5821444768 A quarter of a century. That is how long this one had been on the shelf, shaming me for a whole 25 years. ‘So…you can watch the film but you can’t be bothered to read the book,’ it seemed to sneer. Well, yes, that’s about the size of it: a 500-page translation of a Greek book from the 1950s in small, close type, describing the final agonies of Jesus as he waits to die on the cross. I mean, what else is the average agnostic reader going to do with their time in Easter week? And anyway books don’t sneer, that’s ridiculous. This one does something else: it soars. Perhaps you’re not quite left like William Blake, who centuries ago saw angels on Peckham Rye, but I find it hard to believe that anyone could be confronted with Kazantzakis’ vision of the earthly trials of the Almighty and not be moved. The book was blacklisted by the Vatican as heretical at the time – perhaps it still is – but then that must be pretty much par for the course for more or less anything that departs from the accepted path.
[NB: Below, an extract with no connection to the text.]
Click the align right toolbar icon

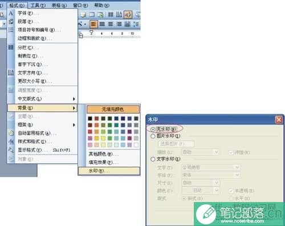tap(119, 24)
One of Jesus’ first appearances has him carrying a cross – but that is because he, a carpenter, is collaborating with the Roman occupiers in helping to crucify its opponents. Poor old Judas, a freedom fighter, starts off wanting to kill him but ends up having to be persuaded by Jesus to betray him in order to fulfil his destiny – a sort of Snape/Dumbledore situation, younger readers may think. I’m not really the Pope’s target audience but it’s difficult to imagine a more serious book than this. Perhaps the main problem is that, like Philip Pullman’s The Good Man Jesus And The Scoundrel Christ, it examines the notion of the truth around a cult. Maybe these questions are just too interesting. Way back in 1988, watching Scorsese’s flawed movie, I was struck for the first time that the son of God was a man who, quite reasonably, rather fancied just having a quiet life with the wife (well, wives) and kids, thanks, rather than saving mankind by dying horribly. “Why me?” he cries. The anguish remains palpable.